* DATA FOR ANALYSIS
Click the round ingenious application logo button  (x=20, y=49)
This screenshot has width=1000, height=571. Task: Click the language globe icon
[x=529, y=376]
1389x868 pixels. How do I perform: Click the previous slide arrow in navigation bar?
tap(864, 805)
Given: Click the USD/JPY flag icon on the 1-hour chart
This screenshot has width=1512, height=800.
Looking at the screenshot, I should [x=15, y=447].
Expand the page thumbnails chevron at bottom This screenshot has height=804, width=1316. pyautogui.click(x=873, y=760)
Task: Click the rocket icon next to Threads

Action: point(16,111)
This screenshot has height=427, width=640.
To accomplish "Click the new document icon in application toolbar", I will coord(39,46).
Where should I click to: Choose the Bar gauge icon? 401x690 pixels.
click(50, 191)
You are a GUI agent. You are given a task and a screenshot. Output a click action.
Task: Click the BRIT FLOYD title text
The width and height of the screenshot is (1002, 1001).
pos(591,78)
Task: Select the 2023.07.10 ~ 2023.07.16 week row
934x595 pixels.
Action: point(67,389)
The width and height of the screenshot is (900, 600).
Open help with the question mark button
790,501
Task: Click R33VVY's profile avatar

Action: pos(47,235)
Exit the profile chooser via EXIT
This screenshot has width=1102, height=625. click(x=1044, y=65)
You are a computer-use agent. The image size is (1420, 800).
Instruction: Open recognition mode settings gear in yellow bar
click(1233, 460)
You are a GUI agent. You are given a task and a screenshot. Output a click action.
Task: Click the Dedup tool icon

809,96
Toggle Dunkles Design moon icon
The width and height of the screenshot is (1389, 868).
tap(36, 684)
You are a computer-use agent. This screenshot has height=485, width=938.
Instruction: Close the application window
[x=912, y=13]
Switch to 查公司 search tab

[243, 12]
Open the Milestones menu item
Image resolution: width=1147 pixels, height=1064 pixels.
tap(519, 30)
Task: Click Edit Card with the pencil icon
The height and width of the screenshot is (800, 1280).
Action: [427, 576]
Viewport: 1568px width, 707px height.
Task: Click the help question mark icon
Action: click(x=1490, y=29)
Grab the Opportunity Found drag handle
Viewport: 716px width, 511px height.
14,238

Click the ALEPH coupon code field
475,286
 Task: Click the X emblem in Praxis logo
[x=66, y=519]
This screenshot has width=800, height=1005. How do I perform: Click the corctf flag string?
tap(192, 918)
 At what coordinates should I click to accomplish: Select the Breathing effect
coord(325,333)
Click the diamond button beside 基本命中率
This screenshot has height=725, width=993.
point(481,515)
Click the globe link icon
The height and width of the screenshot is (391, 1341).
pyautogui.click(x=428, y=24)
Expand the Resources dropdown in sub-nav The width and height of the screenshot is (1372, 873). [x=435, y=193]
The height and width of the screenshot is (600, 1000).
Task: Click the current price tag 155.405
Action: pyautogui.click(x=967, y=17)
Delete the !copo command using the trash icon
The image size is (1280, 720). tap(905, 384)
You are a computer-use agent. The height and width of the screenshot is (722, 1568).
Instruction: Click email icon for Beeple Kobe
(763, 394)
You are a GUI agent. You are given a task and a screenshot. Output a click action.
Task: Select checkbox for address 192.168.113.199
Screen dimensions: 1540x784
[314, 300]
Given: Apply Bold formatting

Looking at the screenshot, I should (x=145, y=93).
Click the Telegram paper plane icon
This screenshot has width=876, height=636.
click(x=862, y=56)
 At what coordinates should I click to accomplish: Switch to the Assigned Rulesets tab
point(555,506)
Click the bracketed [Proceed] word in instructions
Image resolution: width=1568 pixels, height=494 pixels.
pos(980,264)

* WHAT TO DO
Without leaving anything out, repeat every entry shown above.

* RESPONSE BOX
Click the round ingenious application logo button  (x=20, y=49)
This screenshot has width=1000, height=571. Task: Click the language globe icon
[x=529, y=376]
1389x868 pixels. How do I perform: Click the previous slide arrow in navigation bar?
tap(864, 805)
Given: Click the USD/JPY flag icon on the 1-hour chart
This screenshot has width=1512, height=800.
Looking at the screenshot, I should [x=15, y=447].
Expand the page thumbnails chevron at bottom This screenshot has height=804, width=1316. pyautogui.click(x=873, y=760)
Task: Click the rocket icon next to Threads

Action: point(16,111)
This screenshot has height=427, width=640.
To accomplish "Click the new document icon in application toolbar", I will coord(39,46).
Where should I click to: Choose the Bar gauge icon? 401x690 pixels.
click(50, 191)
You are a GUI agent. You are given a task and a screenshot. Output a click action.
Task: Click the BRIT FLOYD title text
The width and height of the screenshot is (1002, 1001).
pos(591,78)
Task: Select the 2023.07.10 ~ 2023.07.16 week row
934x595 pixels.
Action: point(67,389)
The width and height of the screenshot is (900, 600).
Open help with the question mark button
790,501
Task: Click R33VVY's profile avatar

Action: pos(47,235)
Exit the profile chooser via EXIT
This screenshot has width=1102, height=625. click(x=1044, y=65)
You are a computer-use agent. The image size is (1420, 800).
Instruction: Open recognition mode settings gear in yellow bar
click(1233, 460)
You are a GUI agent. You are given a task and a screenshot. Output a click action.
Task: Click the Dedup tool icon

809,96
Toggle Dunkles Design moon icon
The width and height of the screenshot is (1389, 868).
tap(36, 684)
You are a computer-use agent. This screenshot has height=485, width=938.
Instruction: Close the application window
[x=912, y=13]
Switch to 查公司 search tab

[243, 12]
Open the Milestones menu item
Image resolution: width=1147 pixels, height=1064 pixels.
tap(519, 30)
Task: Click Edit Card with the pencil icon
The height and width of the screenshot is (800, 1280).
Action: [427, 576]
Viewport: 1568px width, 707px height.
Task: Click the help question mark icon
Action: click(x=1490, y=29)
Grab the Opportunity Found drag handle
Viewport: 716px width, 511px height.
14,238

Click the ALEPH coupon code field
475,286
 Task: Click the X emblem in Praxis logo
[x=66, y=519]
This screenshot has width=800, height=1005. How do I perform: Click the corctf flag string?
tap(192, 918)
 At what coordinates should I click to accomplish: Select the Breathing effect
coord(325,333)
Click the diamond button beside 基本命中率
This screenshot has height=725, width=993.
point(481,515)
Click the globe link icon
The height and width of the screenshot is (391, 1341).
pyautogui.click(x=428, y=24)
Expand the Resources dropdown in sub-nav The width and height of the screenshot is (1372, 873). [x=435, y=193]
The height and width of the screenshot is (600, 1000).
Task: Click the current price tag 155.405
Action: pyautogui.click(x=967, y=17)
Delete the !copo command using the trash icon
The image size is (1280, 720). tap(905, 384)
You are a computer-use agent. The height and width of the screenshot is (722, 1568).
Instruction: Click email icon for Beeple Kobe
(763, 394)
You are a GUI agent. You are given a task and a screenshot. Output a click action.
Task: Select checkbox for address 192.168.113.199
Screen dimensions: 1540x784
[314, 300]
Given: Apply Bold formatting

Looking at the screenshot, I should (x=145, y=93).
Click the Telegram paper plane icon
This screenshot has width=876, height=636.
click(x=862, y=56)
 At what coordinates should I click to accomplish: Switch to the Assigned Rulesets tab
point(555,506)
Click the bracketed [Proceed] word in instructions
Image resolution: width=1568 pixels, height=494 pixels.
pos(980,264)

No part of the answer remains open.